[Element and text location records]
========

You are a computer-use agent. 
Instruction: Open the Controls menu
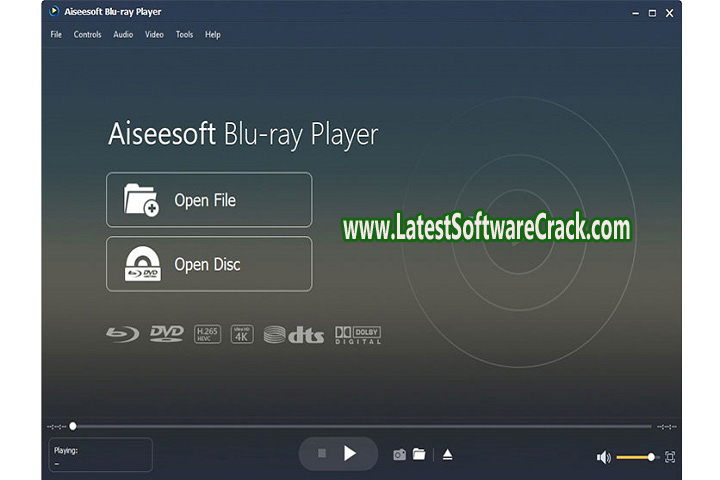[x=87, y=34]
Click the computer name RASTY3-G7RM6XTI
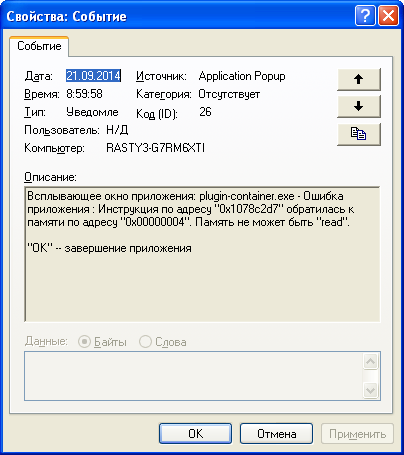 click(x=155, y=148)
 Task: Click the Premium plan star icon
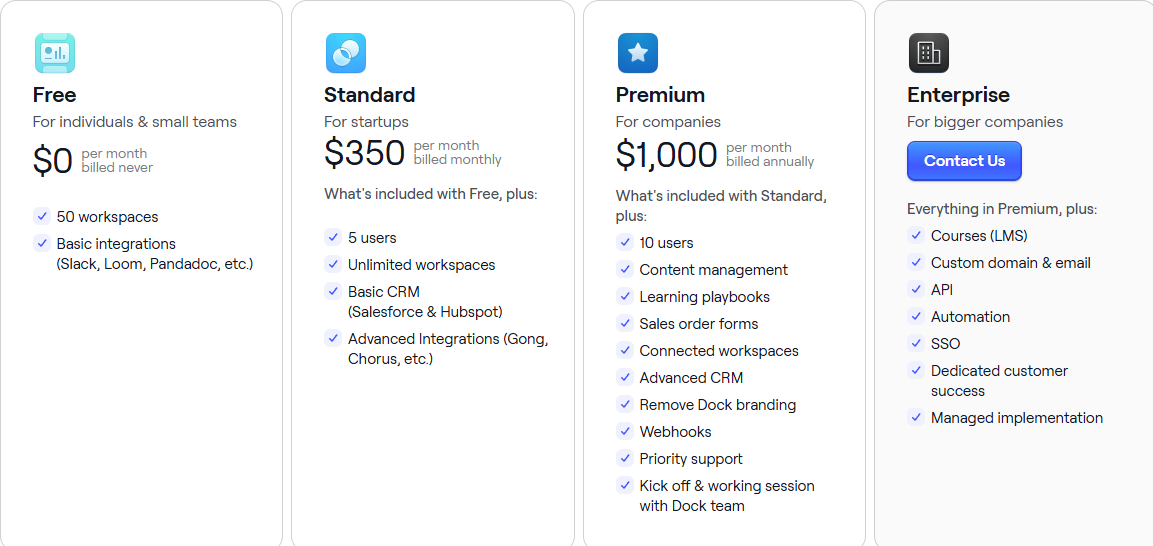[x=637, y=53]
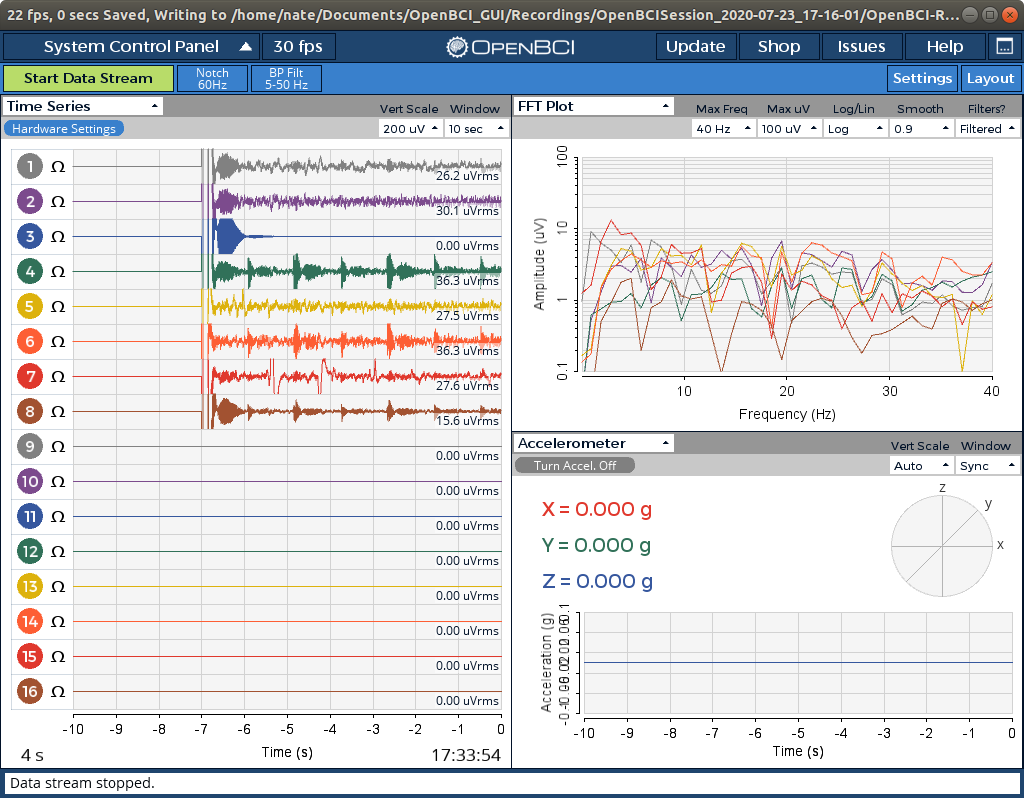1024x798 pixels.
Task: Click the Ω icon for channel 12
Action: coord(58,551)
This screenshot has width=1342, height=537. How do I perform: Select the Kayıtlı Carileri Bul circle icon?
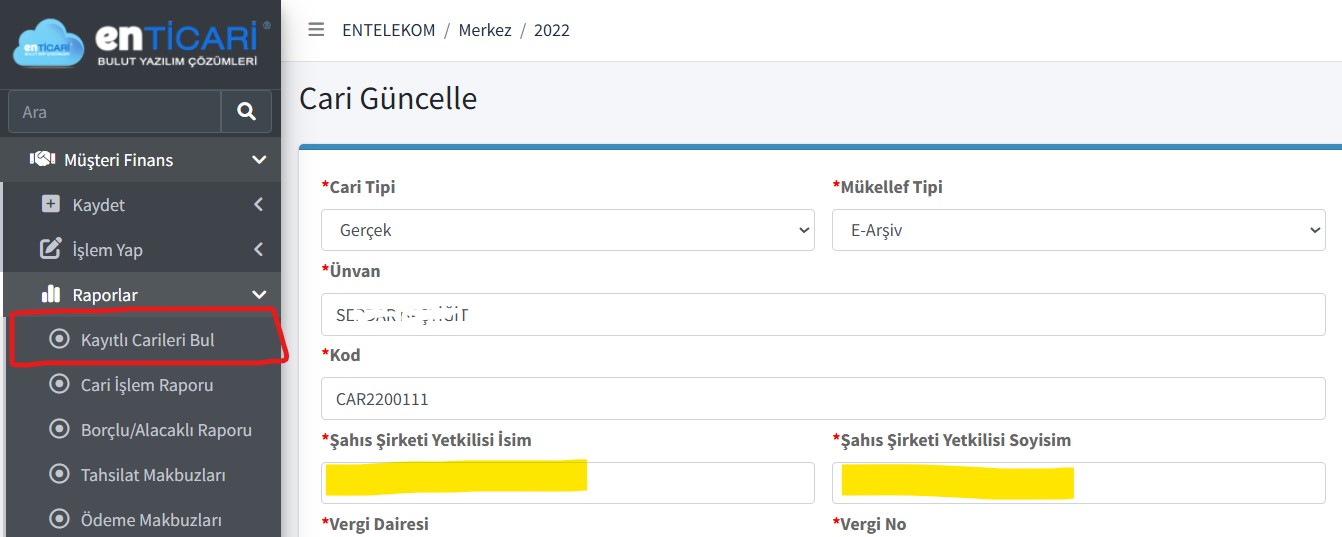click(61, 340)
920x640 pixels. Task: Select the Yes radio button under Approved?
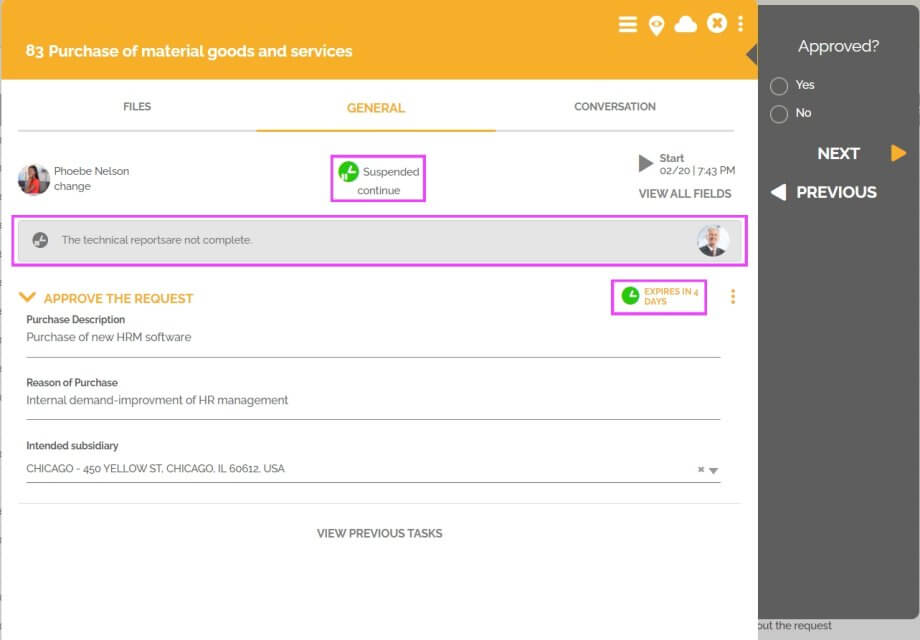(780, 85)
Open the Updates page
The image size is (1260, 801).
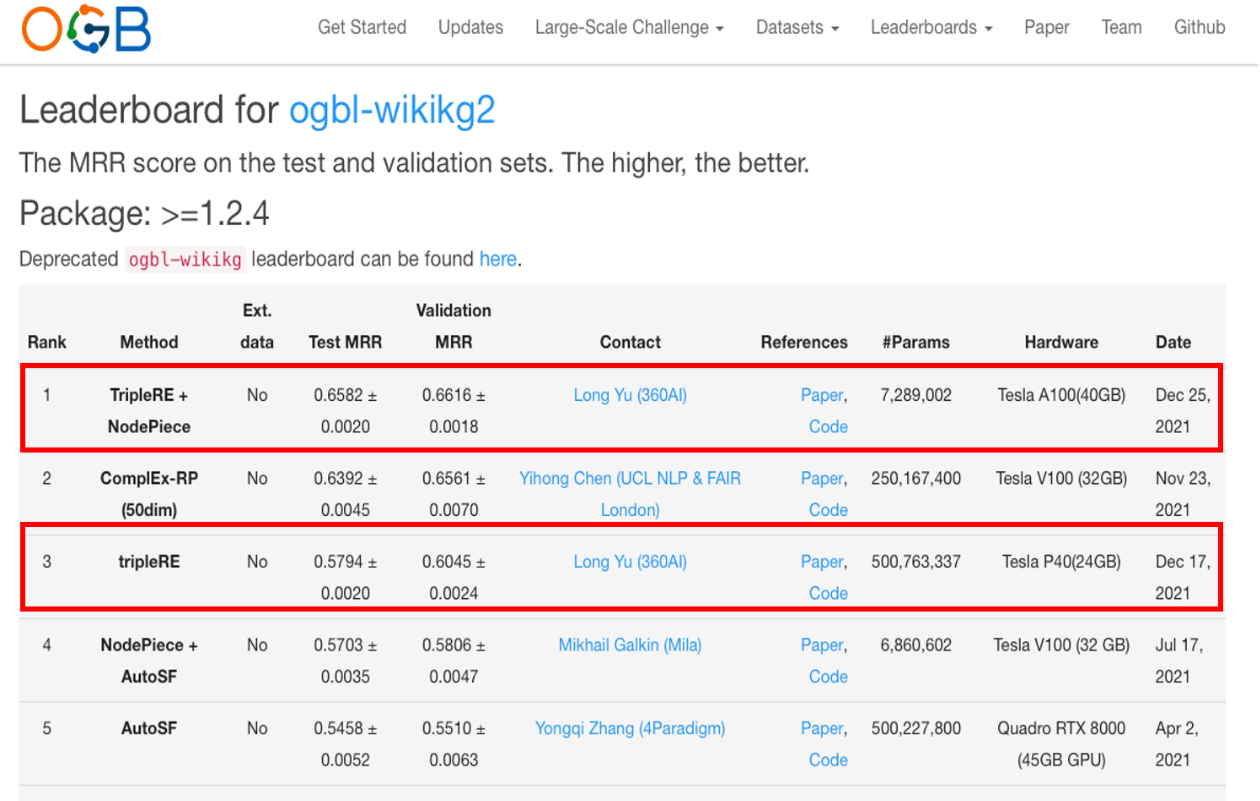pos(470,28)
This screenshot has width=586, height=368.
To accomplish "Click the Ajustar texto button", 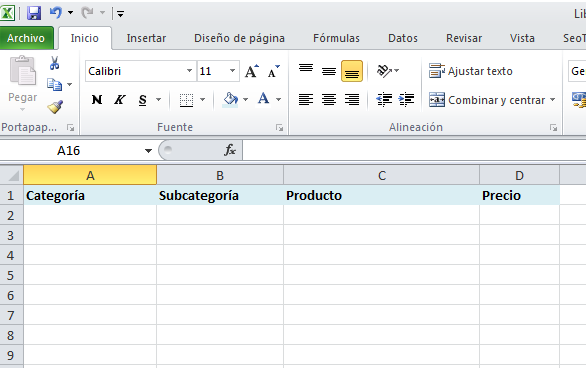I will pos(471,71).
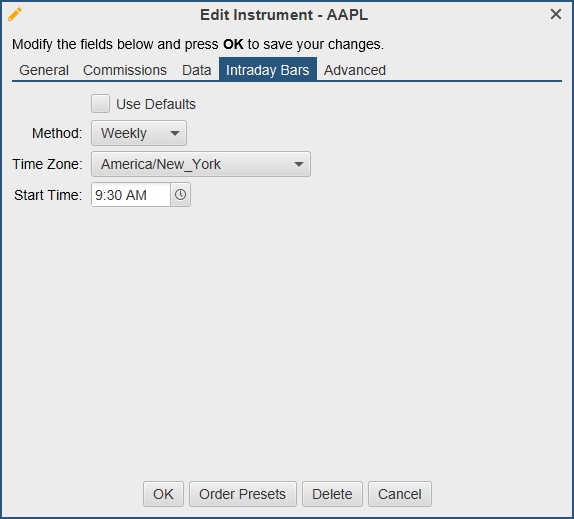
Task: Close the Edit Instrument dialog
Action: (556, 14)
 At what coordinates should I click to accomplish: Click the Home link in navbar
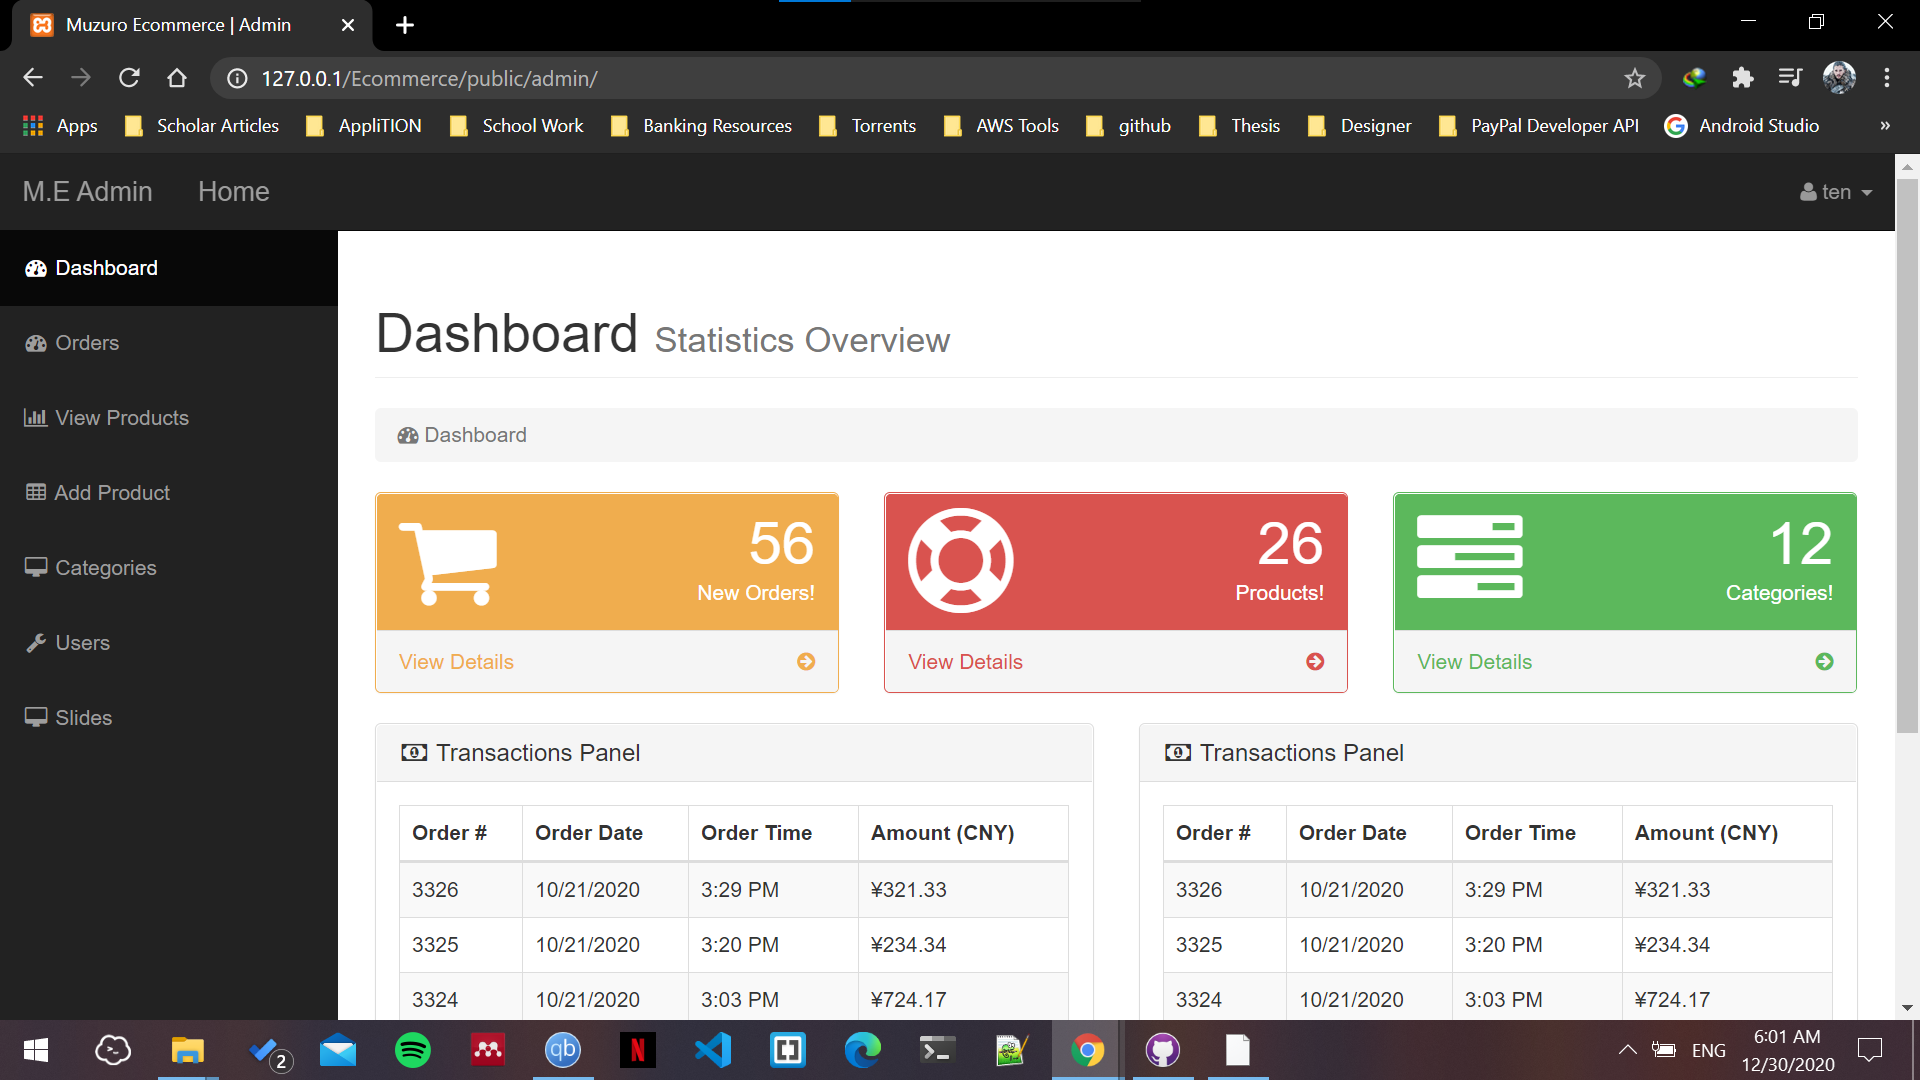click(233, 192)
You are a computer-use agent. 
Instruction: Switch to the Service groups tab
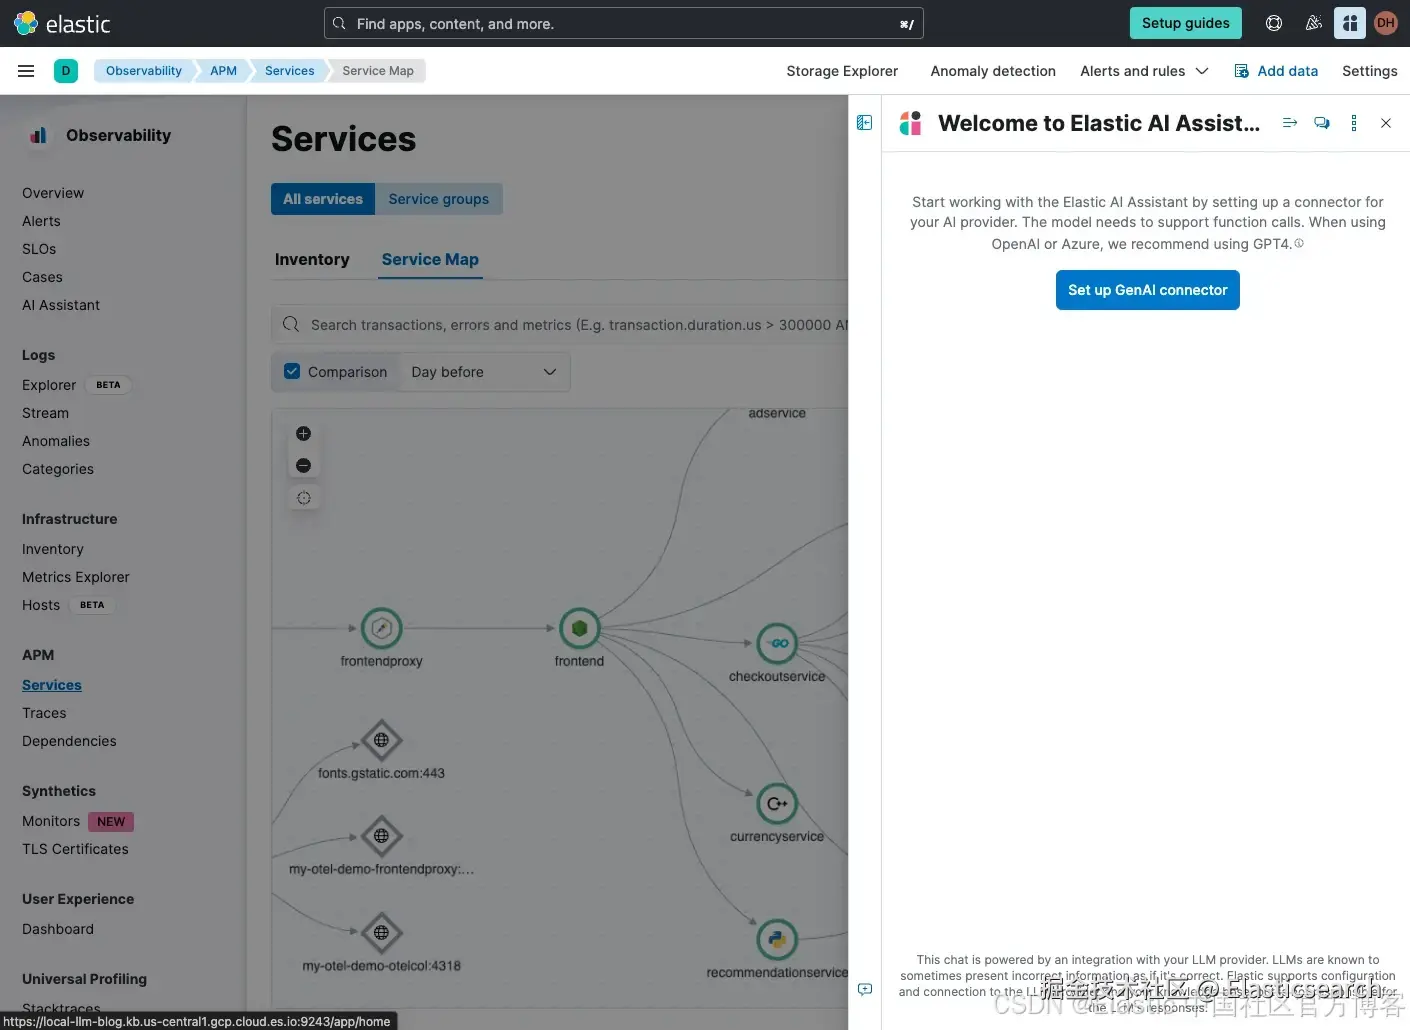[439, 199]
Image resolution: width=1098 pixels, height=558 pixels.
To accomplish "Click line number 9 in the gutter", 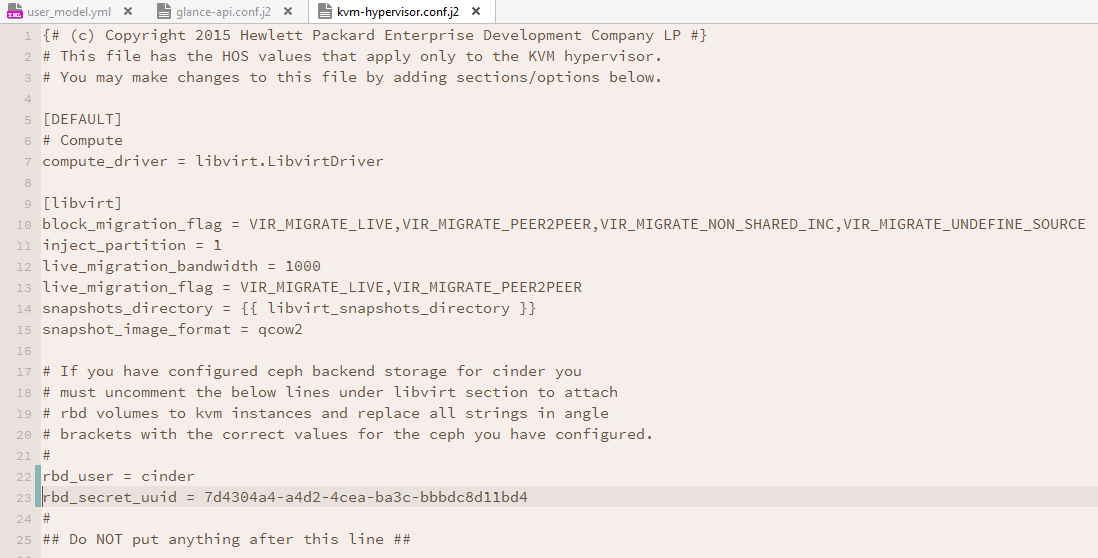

========

Copy the records word for word, starting at the first line and stopping after the line that contains "click(61, 340)". Leave the pictures out of your copy.

You are a computer-use agent. 
Instruction: Open the Controls menu
[x=87, y=34]
Click the computer name RASTY3-G7RM6XTI
 click(x=155, y=148)
 Task: Click the Premium plan star icon
[x=637, y=53]
1024x798 pixels.
Task: Click the Ω icon for channel 12
Action: coord(58,551)
This screenshot has width=1342, height=537. How do I perform: Select the Kayıtlı Carileri Bul circle icon?
click(61, 340)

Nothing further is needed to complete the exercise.